**CHALLENGE A:** Summarize the golf forum thread in two sentences.

**GIVEN PASSAGE:**
════

Thanks The_Coach, some good advice there, I'll try these out next tomorrow when I get down to the range.


----------



## spongebob59 (Nov 17, 2015)

KhalJimbo said:



			Yeah with Greg, I got a mail from him the other day about a winter special. Will get some lessons booked in.
		
Click to expand...

I've no idea what he's like as a teaching pro, but I gotta say the range is one of the worst I've ever been in.


----------



## KhalJimbo (Nov 17, 2015)

spongebob59 said:



			I've no idea what he's like as a teaching pro, but I gotta say the range is one of the worst I've ever been in.
		
Click to expand...

It's really not great, you're right, I prefer the range at Canterbury or Stoneless but as Boughton is only 10 mins away its much more accessible.


----------



## garyinderry (Nov 17, 2015)

KhalJimbo said:



			To be fair I only started golf a year ago and had lessons in January. Going to get make getting a lesson or two a regular occurrence to keep things in check.
		
Click to expand...

Not having a go at you in any way bud.  I resting the blame firmly at the door of the pro who has let you continue to swing like that after a couple of lessons. I just find it staggering.    

With a little bit of work you could be hitting the ball x10 better.  

Look up videos on 

Grip as the coach mentions as this will allow the club to hinge.  Grip in the fingers.
One piece take away.
Flying right elbow
Compact swing.


Most of this can be done at home to get the feelings even without hitting a ball.  Your ball striking will be transformed in no time at all. At the minute you will only hit pulls and slices. 

Watch the videos. Do slow motion drills in front of a mirror to make sure you are getting closer to where you want to be.


----------



## garyinderry (Nov 18, 2015)

Video robin made yesterday.  Girl has a similar swing to you.   worth a look.

[video=youtube;YFn2An8cw58]https://www.youtube.com/watch?v=YFn2An8cw58[/video]


----------



## KhalJimbo (Nov 29, 2015)

So thanks for all the advice and video links, much appreciated. I've taken them on board and made some changes, especially trying to keep my right arm more connected to my body.

I started gripping the club more on top, and also spent a few times at the range with a driver cover under my right arm too to keep it closer to my body. Quite uncomfortable at first, but feeling better with it now. I also played a round with this swing which worked quite well for me, I did default back to my arms all over the place but with practice I'll get there. 

This is what it's looking like now, with my PW (not the best camera angel but I didn't have my tripod with me that day). I think I can see an improvement, the Pro was on the range when I was practicing this and he said it's looking better too compared compared to what I was doing before (I showed what my swing had morphed into over the year) and have now also booked some coaching over winter to try improve it even further as he said with some coaching I'll start to get my wrist action working better and get some more club head speed but he has given me a drill to work on it with in the mean time. 

[video=youtube;1mceGRYwMr4]https://www.youtube.com/watch?v=1mceGRYwMr4[/video]

Still got lots of work to do but feel its an improvement already.


----------



## bobmac (Nov 30, 2015)

You're always going to slice/pull with that swing path.
It needs a major change to get it to 'neutral' and A LOT of hard work.


----------



## KhalJimbo (Nov 30, 2015)

bobmac said:



			You're always going to slice/pull with that swing path.

════

**RECORDS FOR THE EXERCISE:**
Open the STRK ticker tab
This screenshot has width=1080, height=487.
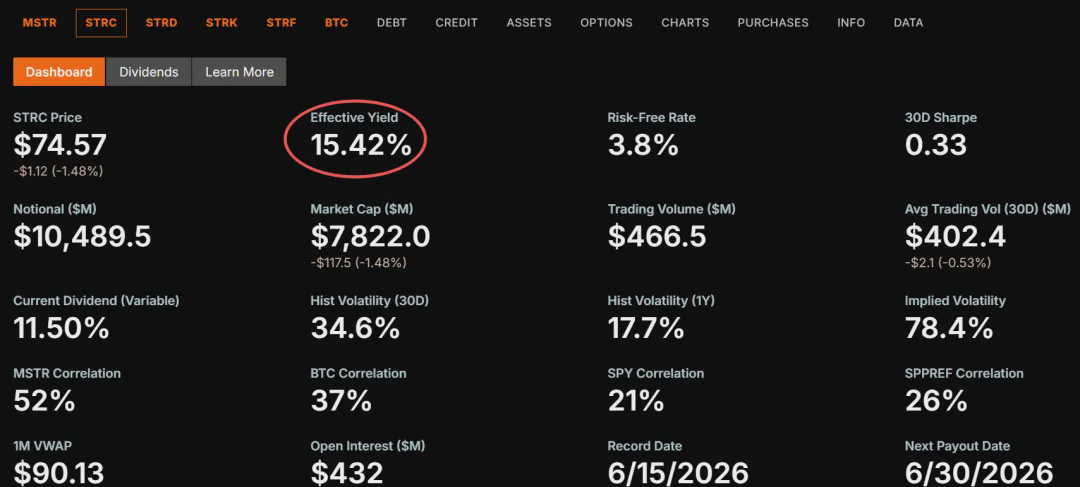[222, 23]
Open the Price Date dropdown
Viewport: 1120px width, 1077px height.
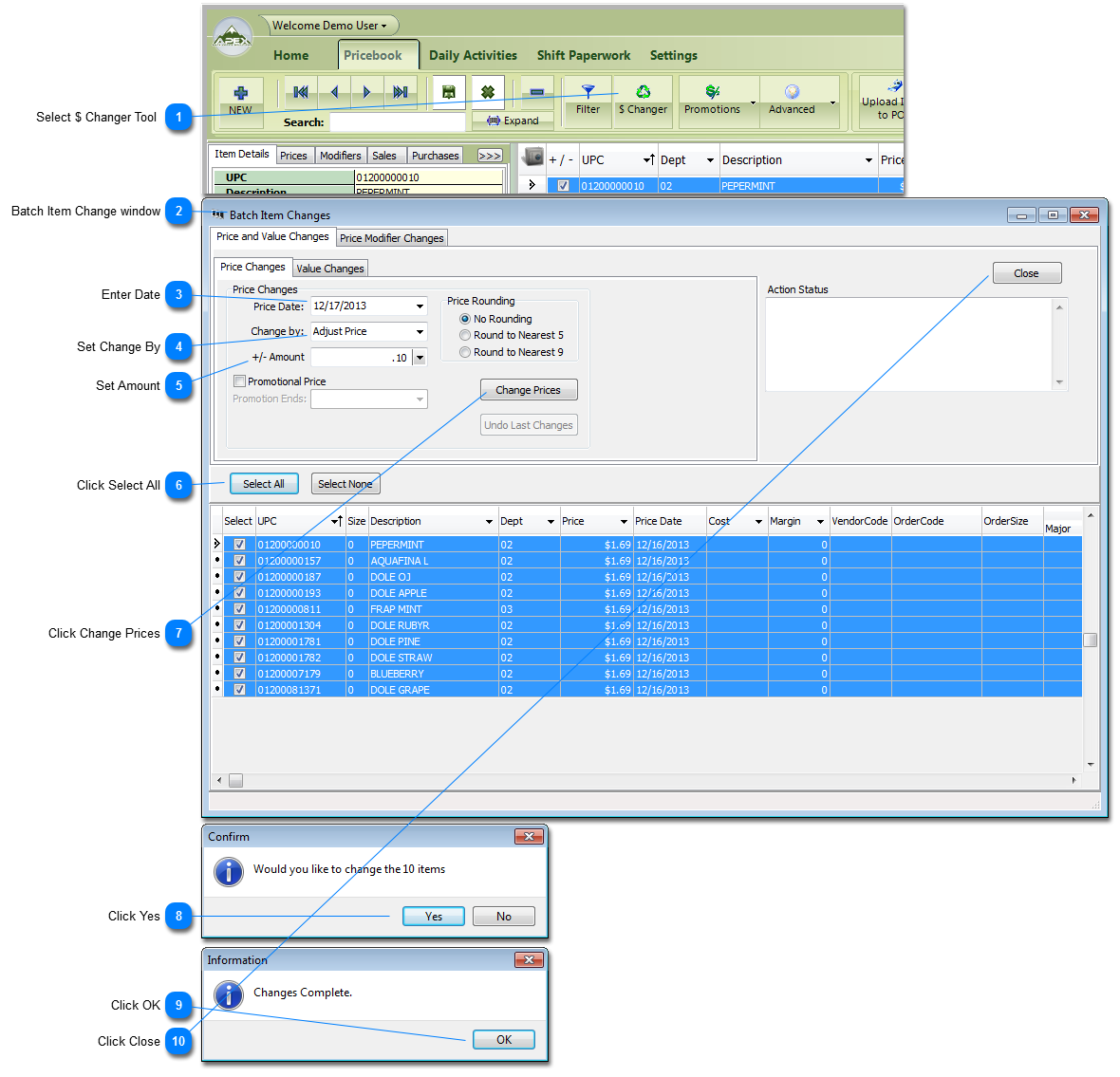pyautogui.click(x=420, y=306)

════

**CHALLENGE B:** Carry every line of the entries in Block 1 over into your reply, requests included, with -93 added to each coordinate in the answers. Leave the pictures out.

**EXERCISE ANSWER A:** KhalJimbo gets swing advice from other members, including garyinderry's suggestions to look up videos on grip, a one-piece takeaway, the flying right elbow and a compact swing, and to do slow-motion drills in front of a mirror. KhalJimbo later reports gripping the club more on top and practicing with a driver cover under the right arm, which the pro says looks better, while bobmac replies that the swing path will always produce a slice or pull and needs a major change.

**EXERCISE ANSWER B:**
Open the STRK ticker tab
This screenshot has width=1080, height=487.
[129, -70]
Open the Price Date dropdown
Viewport: 1120px width, 1077px height.
pyautogui.click(x=327, y=213)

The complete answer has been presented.